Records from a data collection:
^^^^^^^^^^^^^^^^

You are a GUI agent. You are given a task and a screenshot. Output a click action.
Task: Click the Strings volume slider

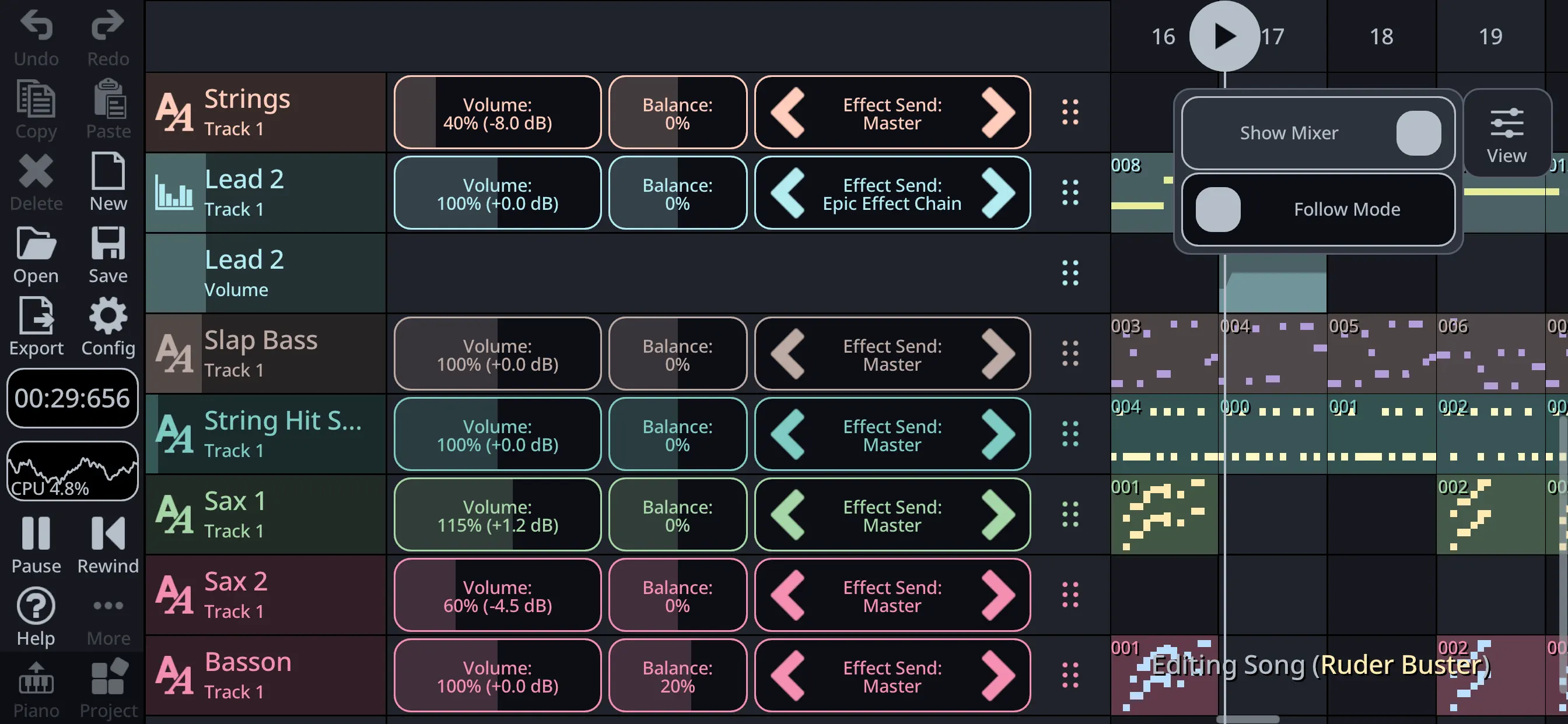pyautogui.click(x=498, y=113)
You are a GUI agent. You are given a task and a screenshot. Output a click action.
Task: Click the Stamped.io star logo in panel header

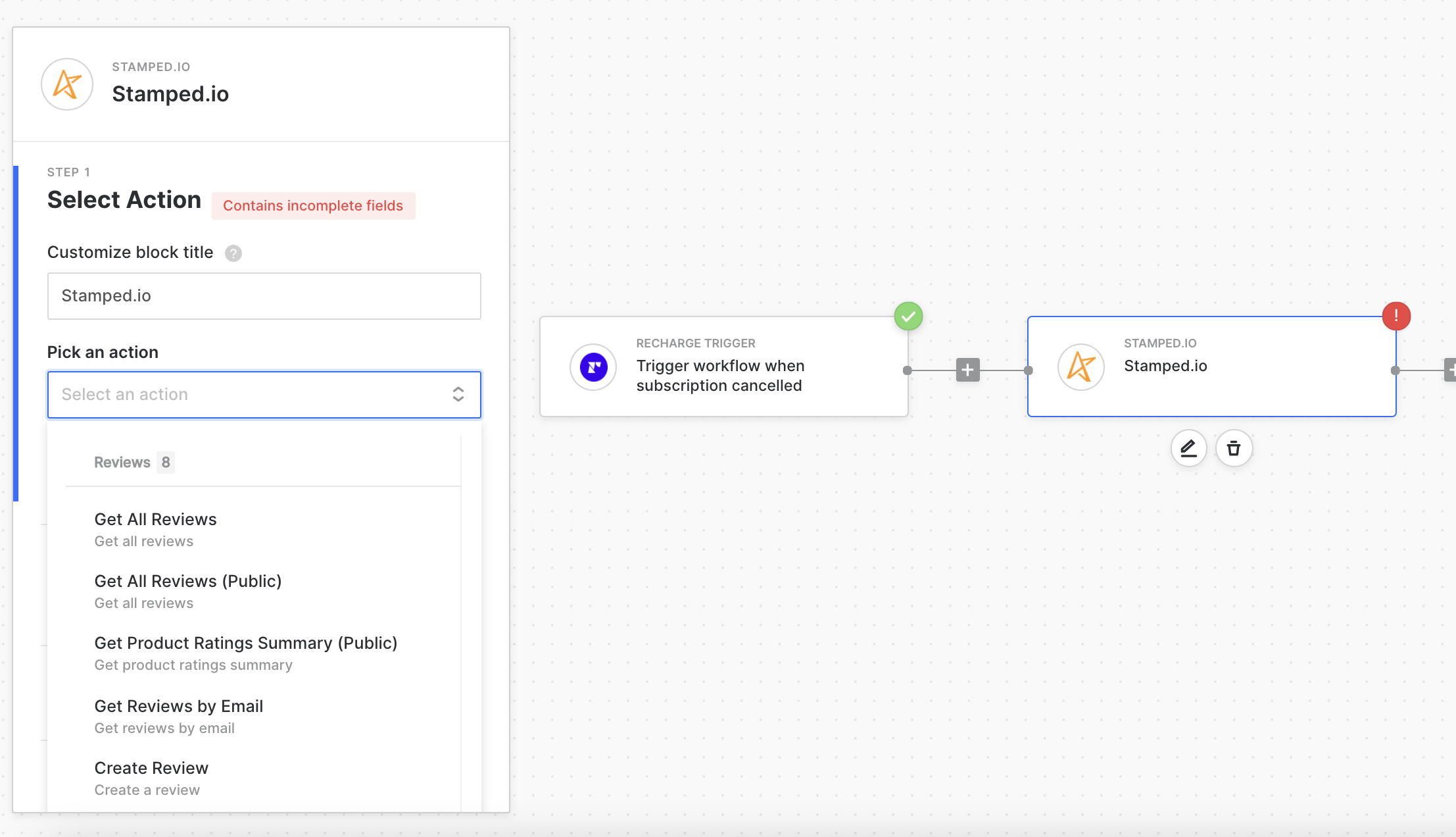[x=67, y=84]

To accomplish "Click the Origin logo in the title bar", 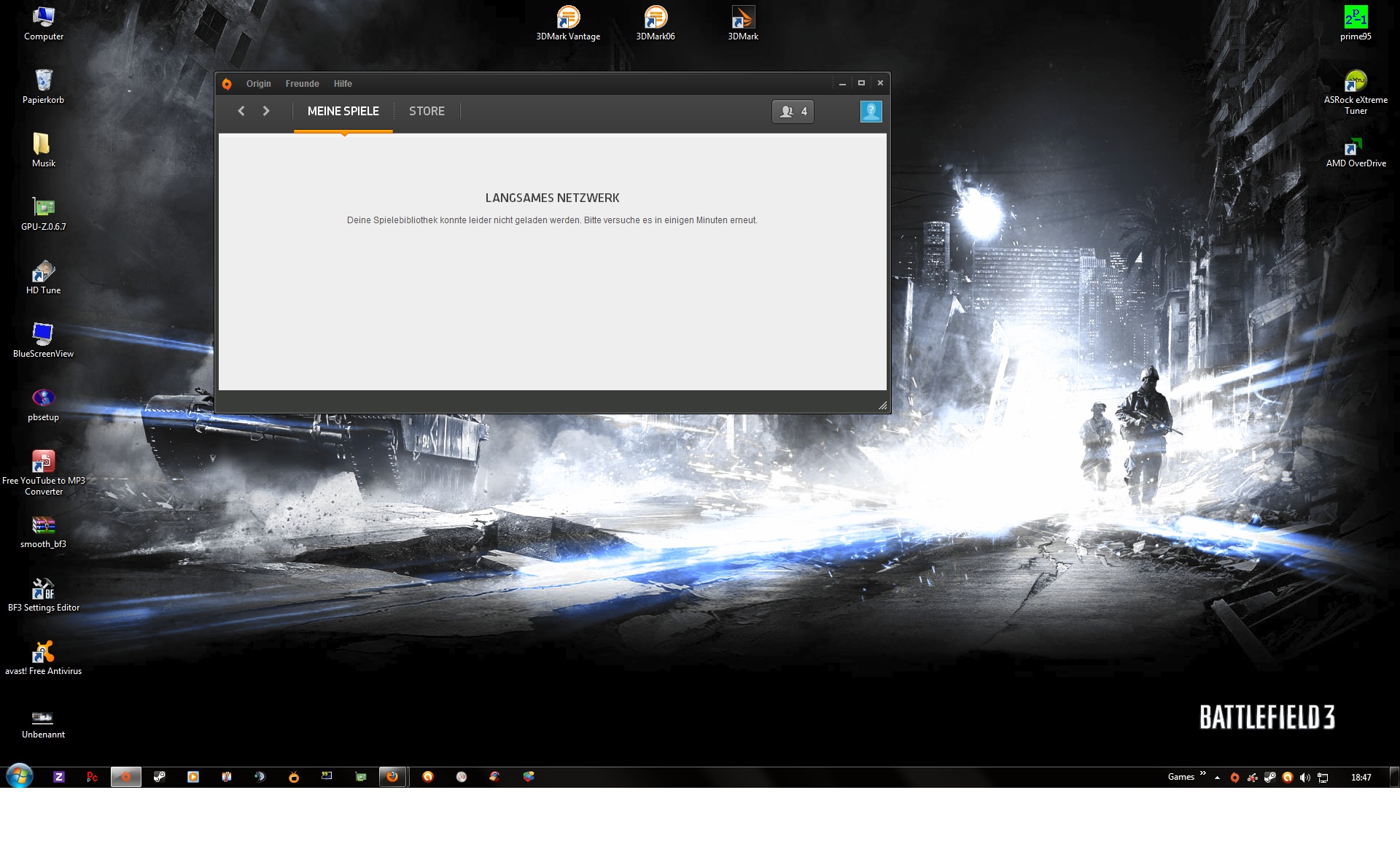I will coord(227,84).
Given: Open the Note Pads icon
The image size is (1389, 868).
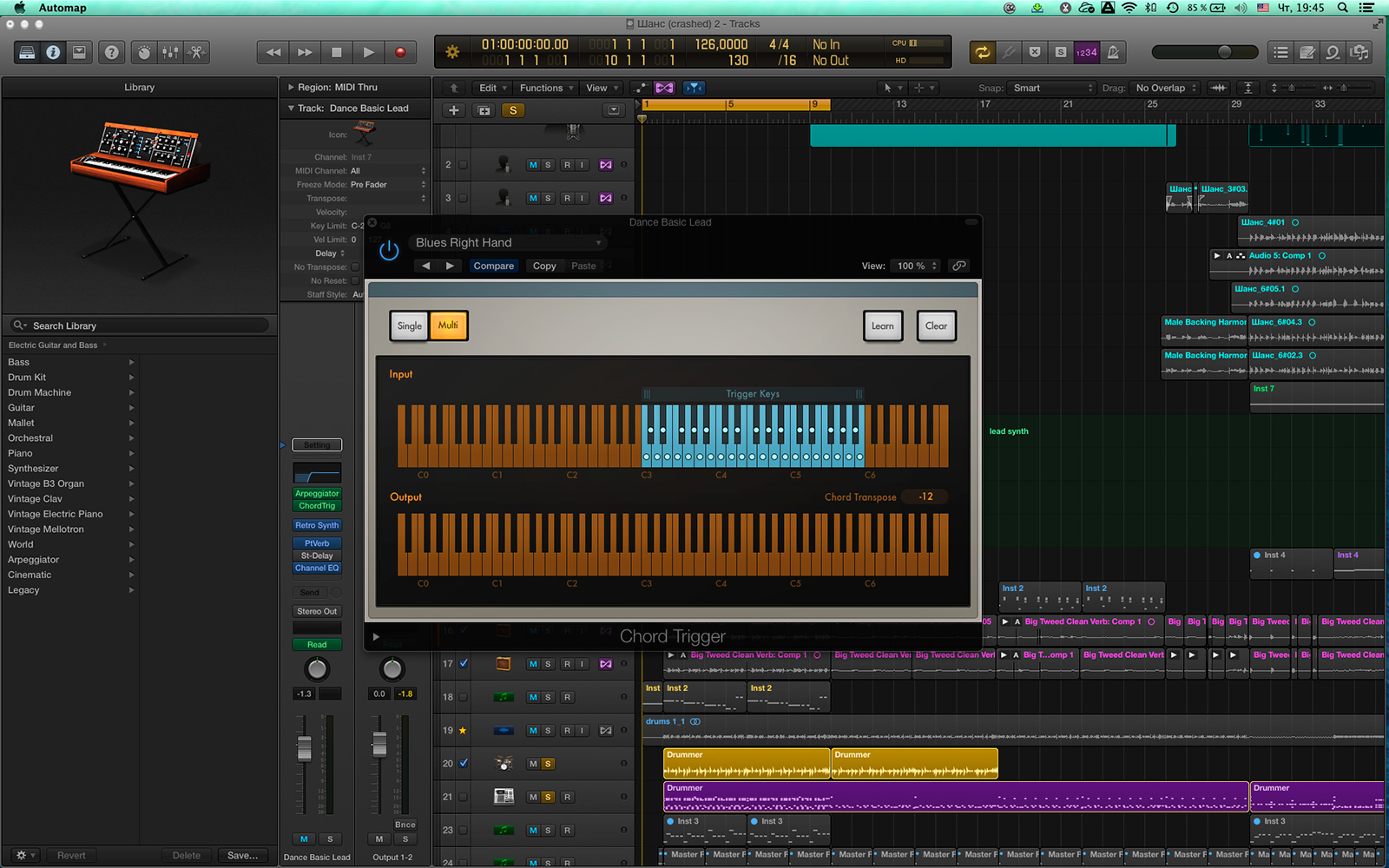Looking at the screenshot, I should click(1307, 52).
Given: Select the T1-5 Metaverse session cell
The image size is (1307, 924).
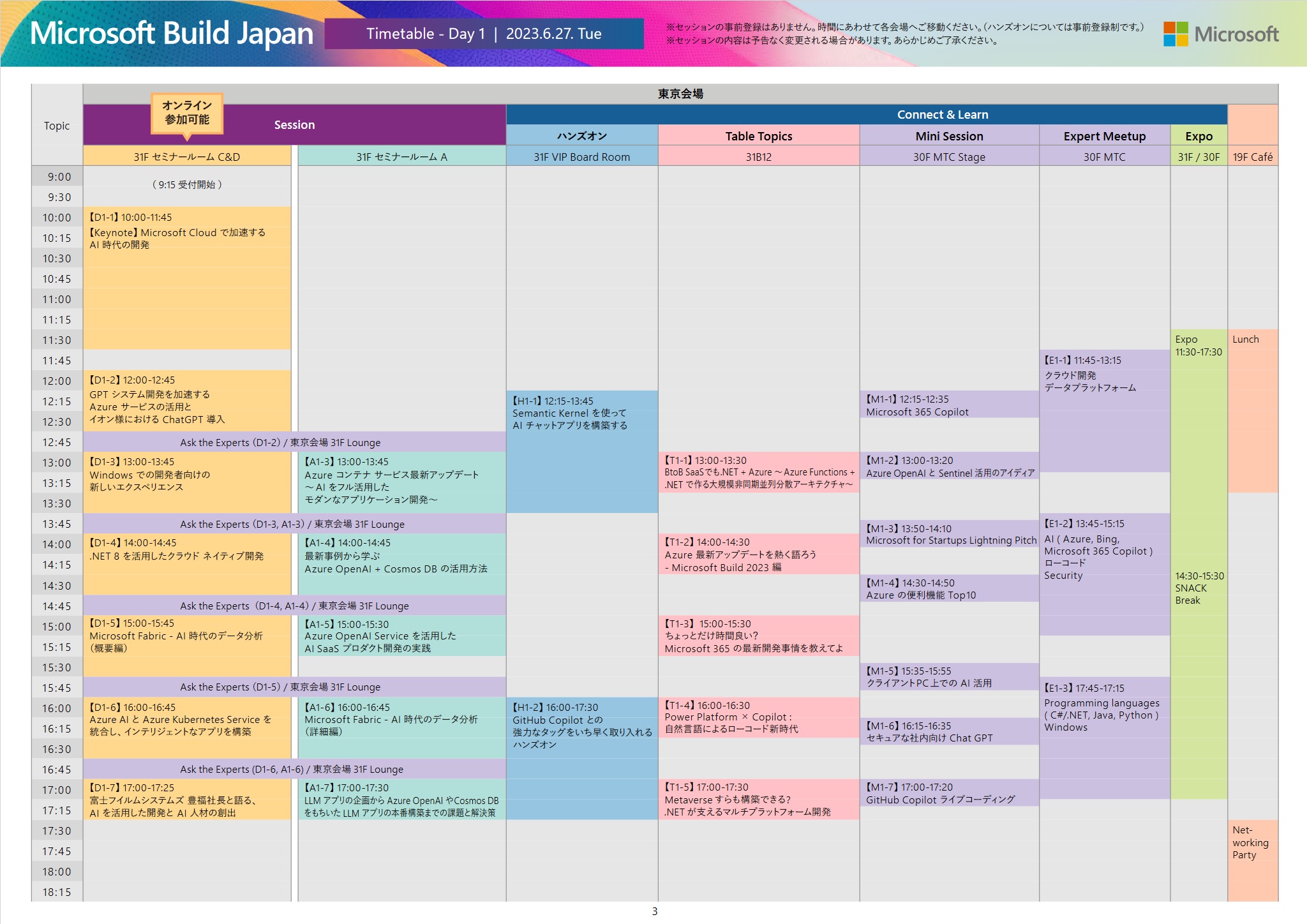Looking at the screenshot, I should tap(756, 800).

^^^^^^^^^^^^^^^^

> _What this task involves_:
Final task for the records above: print exactly the lines from the one that contains "The image size is (1389, 868)." through the last line, both ends included, pictures excluded.

> _Output for this task_:
The image size is (1389, 868).
Looking at the screenshot, I should click(1307, 52).
Given: Select the T1-5 Metaverse session cell
The image size is (1307, 924).
Looking at the screenshot, I should tap(756, 800).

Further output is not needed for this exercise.